The MSCI Asia Pacific index has shed 3.5% since Friday, with stock markets across the region dropping sharply yesterday, taking their cue from the recent dramatic pullback in US equities. China’s composite CSI300 slid 2.9%, Japan’s Nikkei 225 fell 4.7%, andi Hong Kong’s Hang Seng lost 5.4%.

This has come after the MSCI Asia Pacific rose 32% last year, during which time the biggest decline was just 5%, said Richard Titherington, chief investment officer of emerging market and Asia-Pacific equities at JP Morgan Asset Management.

“If you look at bull markets through history, they’ve seen corrections of anywhere between 10% and 30%,” he told AsianInvestor. “I think this [correction] will probably go a bit further.

“It’s a surprise it didn’t happen at some point in 2017,” added London-based Titherington. “For the past six months, we’d been saying a sell-off was likely at some point, and we were wrong. Clearly what we’ve seen is a long overdue selloff, and the catalyst was rising interest rates.”

MARKET STRUCTURE CONCERNS

Michael Kerley, director of Asia-Pacific equities at Janus Henderson Investors, agreed further falls are certainly possible, especially given the structure of equity markets these days.

“The amount of passive money in markets … and the amount of electronic trading -- these could potentially trigger far greater moves than fundamentals would suggest,” said Kerley.

He was referring to the fact that algorithmic trading and passively managed strategies tend to have automated allocation processes based on pre-set rules or indexes.

“None of us [in the traditional long-only investment segment] knows where the cutoffs are for these kinds of trades,” added Kerley. “If we get another 5% move higher or lower, what does that trigger?”

Ultimately, he pointed out, economic fundamentals are positive: “We’re still getting decent earnings recovery.”

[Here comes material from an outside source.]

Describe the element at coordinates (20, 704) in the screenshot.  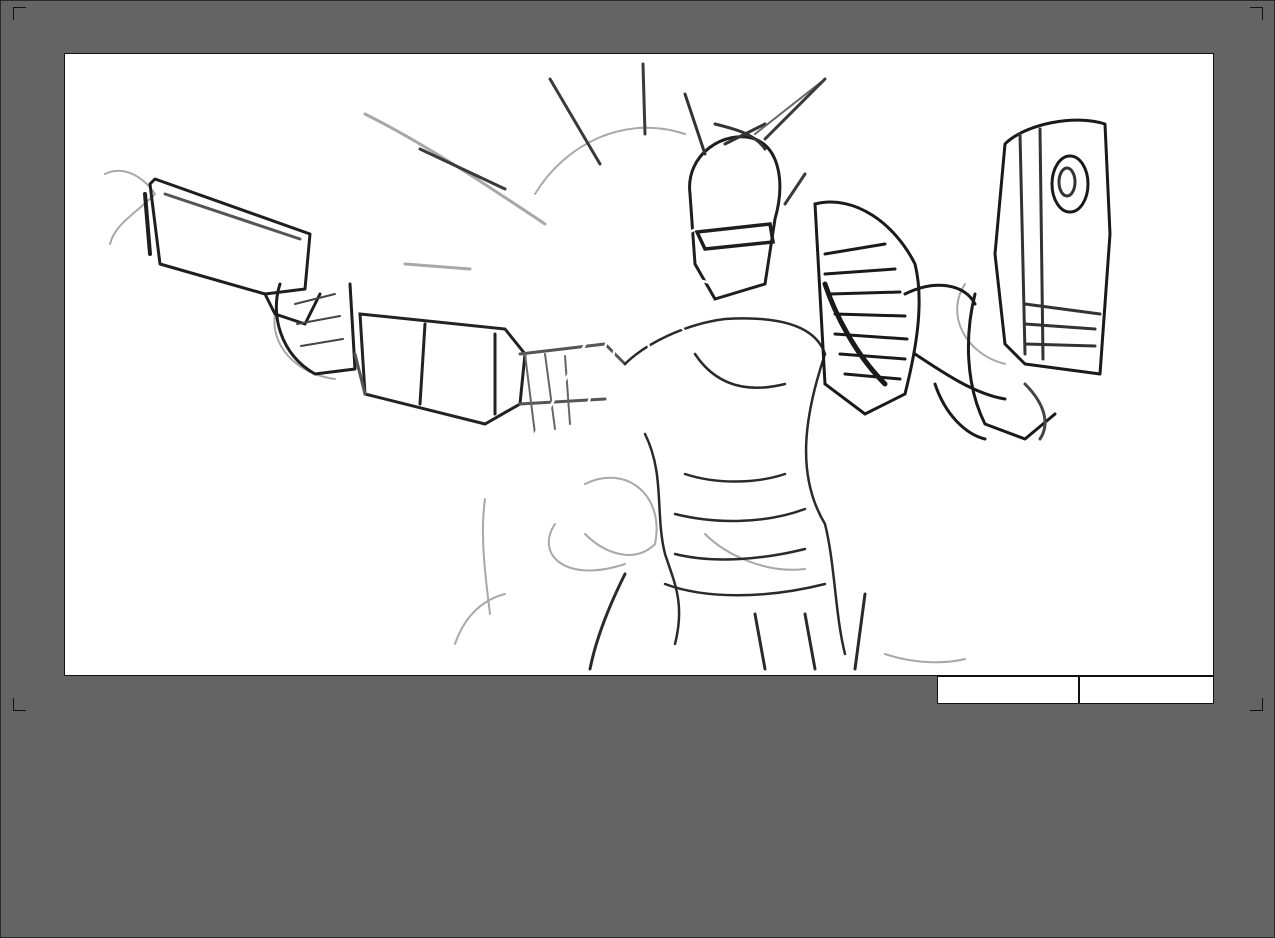
I see `crop-mark-bottom-left` at that location.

Kerley said he remains positive on Asia, but that his concern is what happens elsewhere to impact the region. “That will be a function of interest rates, liquidity, inflation and central bank policy. In Asia we don’t have control over any of that.”

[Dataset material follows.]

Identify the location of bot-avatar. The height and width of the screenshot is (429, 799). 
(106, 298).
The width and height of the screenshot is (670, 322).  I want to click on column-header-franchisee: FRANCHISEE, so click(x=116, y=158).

A positive sign for the moment is that mutual fund investors are not panicking yet, said Titherington and Kerley.

The biggest outflow from any of JP Morgan AM’s Asia and global EM funds has been less than 2% since the selloff began, said Titherington. And Janus Henderson has had no withdrawals as yet from the Asia dividend income fund that Kerley runs, he told AsianInvestor.

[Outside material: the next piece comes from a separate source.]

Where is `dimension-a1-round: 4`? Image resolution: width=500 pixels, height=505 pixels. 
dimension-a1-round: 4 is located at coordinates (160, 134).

However, warned Titherington, the situation could change, if there were to be another week of further declines and increased volatility.

BUYING OPPORTUNITIES

Still, once the dust settles, there will at least be cheaper stocks to be had.

“We haven’t done anything very much over the last couple of days,” said Titherington. “We don’t think it’s wise to plunge in. Where we see stocks that continue to look expensive, we’ll look to reduce them in favour of things that start to look more attractive. “

However, he pointed to substantial selloffs in the tech sector, most notably in Taiwan, and in some Chinese financials. “We’ll look to rotate into those kind of areas and see how the market plays out over the next week or so,” he noted.

Moreover, richly valued Chinese internet stocks such as Tencent and Alibaba could become attractive if they fell further, said Titherington.

Tencent has fallen around 7% from its peak. By JP Morgan AM’s analysis, last week the stock's expected five-year return was around 9%, whereas 12 months ago it was more like 20%, said Titherington. Today the its expected return is just above 10%; if it rose to 12% or 13%, that would be a decent buying opportunity, he noted.

Janus Henderson’s Kerley is less keen on tech names. He said his firm had been looking at financials, industrials and consumer discretionary in Asia. “I think they’re much better suited to this point in the cycle than some of these richly priced growth stocks [in the tech sector].”

Meanwhile, Steven Andrew, fund manager on the multi-asset team at M&G Investments, feels the Japanese banking sector looks particularly attractive. Prices have returned to levels similar to those at the start of 2017 and valuations look compelling, he noted.